Aditivos en la alimentación: glutamato monosódico (E691)

El glutamato monosódico es un potenciador del sabor para mejorar el gusto y la palatabilidad de los alimentos procesados y hacerlos más apetecibles al consumidor. En la industria alimentaria lo encontraréis en el etiquetado como E621. La industria lo añade como potenciador del sabor para conseguir el gusto a umami, el quinto sabor, que significa sabroso en japonés. En el supermercado, podemos encontrarlo añadido a salsas, cremas, sopas de sobre, pastillas de caldo, alimentos precocinados, productos cárnicos procesados o aperitivos salados.

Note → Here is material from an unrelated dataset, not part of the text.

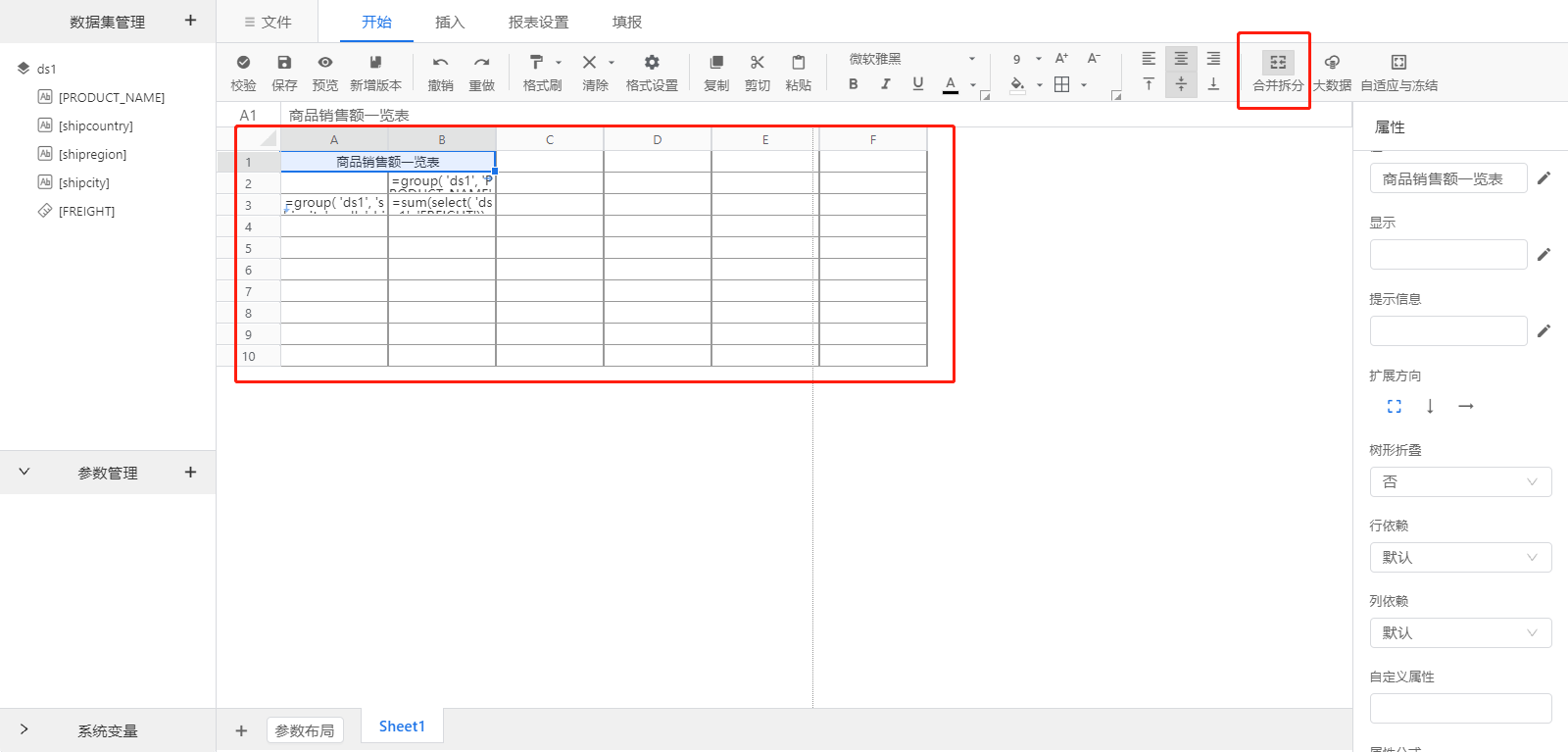Switch to the 插入 tab
Screen dimensions: 1568x752
(450, 22)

Es un aditivo accesible, se puede encontrar el kilogramo por unos 10 € aproximadamente. No es de extrañar que sean cada vez más las cadenas de restaurantes y fabricas de alimentos industriales que utilicen este aditivo.

Químicamente hablando, el glutamato monosódico está compuesto por un 78% de ácido glutámico, un 21% de sodio y hasta un 1% de tóxicos.

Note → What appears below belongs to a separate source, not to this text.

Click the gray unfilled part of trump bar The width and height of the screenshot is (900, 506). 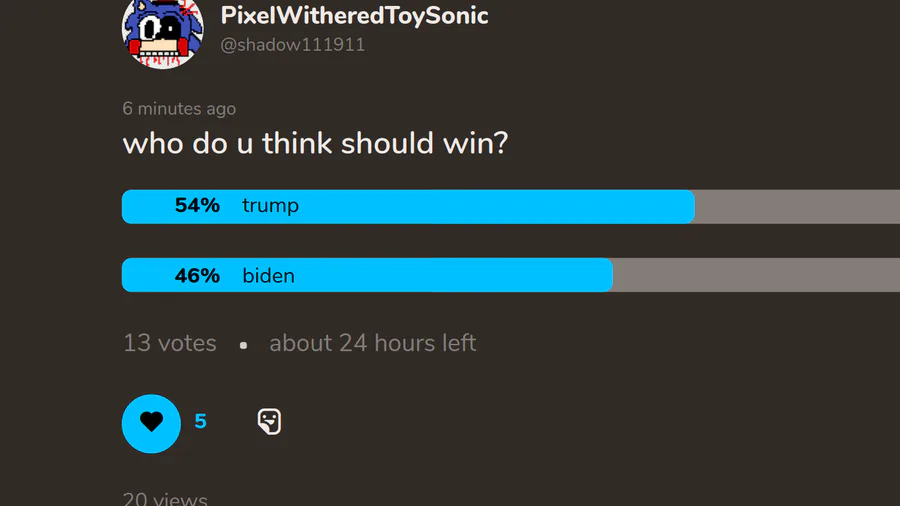pos(796,207)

La Administración de Alimentos y Medicamentos (FDA) ha clasificado el glutamato monosódico como ingrediente alimentario seguro. No obstante, muchos estudios demuestran todo lo contrario, por esta razón, cuando se añade a los alimentos, esta administración exige que se indique en la etiqueta.

Pero los fabricantes de alimentos no son estúpidos y se han dado cuenta del hecho de que personas como usted quieren evitar este desagradable aditivo alimentario. Como resultado, ¿cree que hayan respondido eliminando el glutamato monosódico de sus productos? Bueno, muy pocos lo hicieron, pero la mayoría de ellos sólo trató de “limpiar” sus etiquetas. ¿Cómo lo hicieron? Utilizando nombres que usted nunca relacionaría con el glutamato monosódico. Otros nombres con los que el glutamato monosódico pasa inadvertido son: MSG, potenciador del sabor, proteína vegetal hidrolizada, proteína texturizada, caseinato de calcio, caseinato de sodio y levadura autolizada. Como ven, poniéndoselo muy fácil al consumidor.

12 años después de empezar a usarse, se describió una enfermedad conocida como “síndrome del restaurante chino”, describiendo numerosos efectos secundarios, después del consumo de glutamato monosódico. En la actualidad, este síndrome es llamado “conjunto de síntomas del glutamato monosódico”, que la Administración de Alimentos y Medicamentos (FDA) identifica como “reacciones a corto plazo”. Estas reacciones incluyen: dolor de cabeza, enrojecimiento, transpiración y sudor, palpitaciones y náuseas. Por este motivo no se ha establecido una dosis diaria admitida, debido a la ausencia de evidencia que confirme la toxicidad del glutamato monosódico en humanos.

En los países europeos, la ingesta de este aditivo es de entre 5 y 12 gramos diarios. Por este motivo, el reglamento 1333/2008, que regula los aditivos, establece que la Autoridad Europea de Seguridad Alimentaria (EFSA) tendrá que reevaluar la seguridad de todos los aditivos alimentarios durante 2017 y 2018 que, como es el caso del glutamato monosódico, estuvieran permitidos antes del 20 de enero de 2009.